Bernie Got a Lot of Love, But He Failed to Grow
In his Pat Buchanan memoir The Crusader, journalist Timothy Stanley recalled the final moments of the eventual TAC founding editor’s 1996 presidential campaign. On the eve of the Republican National Convention in San Diego, the Buchanan brigades had spent four years following him into battle against the GOP establishment and were loaded for bear. They had come to hear their man speak at one last rally.
“The mood was ugly. It was a hot, dry afternoon and the rumor was that Buchanan was going to endorse Dole,” Stanley wrote. “After four years of fighting, after coming so close to toppling the kings in their castles, the peasants weren’t ready to accept that.” Pat took the stage and began to speak. “It seemed they would have done anything they asked at that moment,” Stanley continued. “If he had told them to, they would have stormed the convention and taken Bob Dole hostage.”
Instead Buchanan told them to forgo third-party options and vote for Dole, predicting the GOP would one day be a “Buchanan party.” The crowd promptly turned on him.
That is the moment Bernie Sanders finds himself in right now, as he winds down the second of two insurgent presidential campaigns and attempts to rally the Bernie bros (and sisters) behind the uninspiring Joe Biden. Even though in 2020 there are more reasons to believe the Democrats will eventually become the Bernie party than there were in 1996 to think the Republicans would go Buchananite (though the 2016 election of Donald Trump proved Pat was right, as usual), the septuagenarian socialist senator’s supporters will be no more forgiving.
“He hasn’t just run a political campaign; he’s created a movement,” Biden declared of his vanquished rival. In truth, Sanders’ campaign had become less a run for the presidency than an exercise in movement-building by Super Tuesday. Even that was too much for a Democratic establishment whose support is a mile long but an inch deep—they could not let Bernie continue even a futile attempt to accumulate delegates, give young socialists political experience and try to influence the Democratic platform in Milwaukee.
Yet the reason Alexandria Ocasio-Cortez chose Sanders over Elizabeth Warren is precisely because she thought he was better suited to perform that role. “For me, it wasn’t even about helping the senator. It was a moment of clarity for me personally in saying, ‘What role do I want to play?’” she once told NBC. “And I want to be a part of a mass movement.”
As it happened, the movement Sanders started didn’t have enough mass. He made inroads with Latinos but piled up Republican-like vote shares among blacks, especially in the South. His coalition didn’t diversify enough while at least some of his 2016 white working class support was revealed to be anti-Hillary Clinton, just like all the blue-collar whites in West Virginia who voted for Hillary in 2008 were really anti-Barack Obama.

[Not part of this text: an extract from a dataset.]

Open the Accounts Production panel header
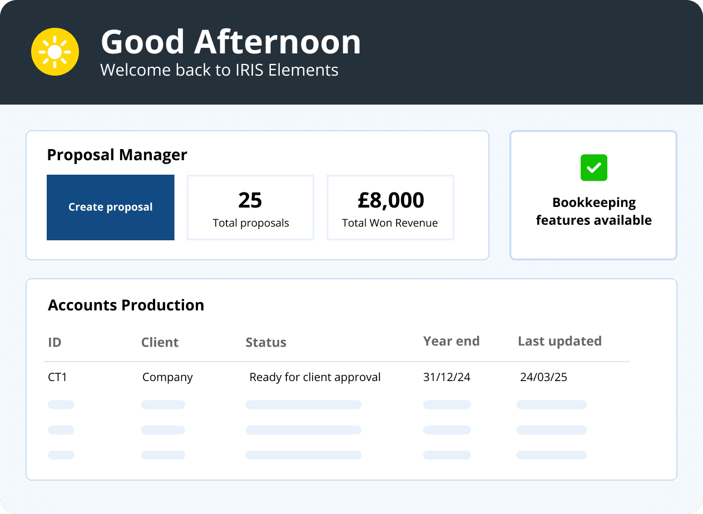The image size is (703, 514). tap(126, 305)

The Democratic Party of today looked at its future and recoiled, stampeding toward the exits as soon as Bernie looked like he could snatch the nomination, even if that meant resuscitating Biden’s flatlining candidacy.
We all remember the stories of Barry Goldwater and George McGovern, once landslide losers who would go on to reshape their respective parties. But in recent years, we have seen movements arise from campaigns that didn’t even get particularly close to the nomination. The conservative Christian organizations that took over state Republican organizations in the 1990s sprang from Pat Robertson’s 1988 presidential bid, which peaked with a second-place showing in Iowa. Howard Dean gave life to antiwar progressives representing the “Democratic wing of the Democratic Party,” even though he bombed in the 2004 early states. Ron Paul started the “libertarian moment” with spirited campaigns in 2008 and 2012, despite never improving on his strong third-place performance in Iowa and running second in New Hampshire.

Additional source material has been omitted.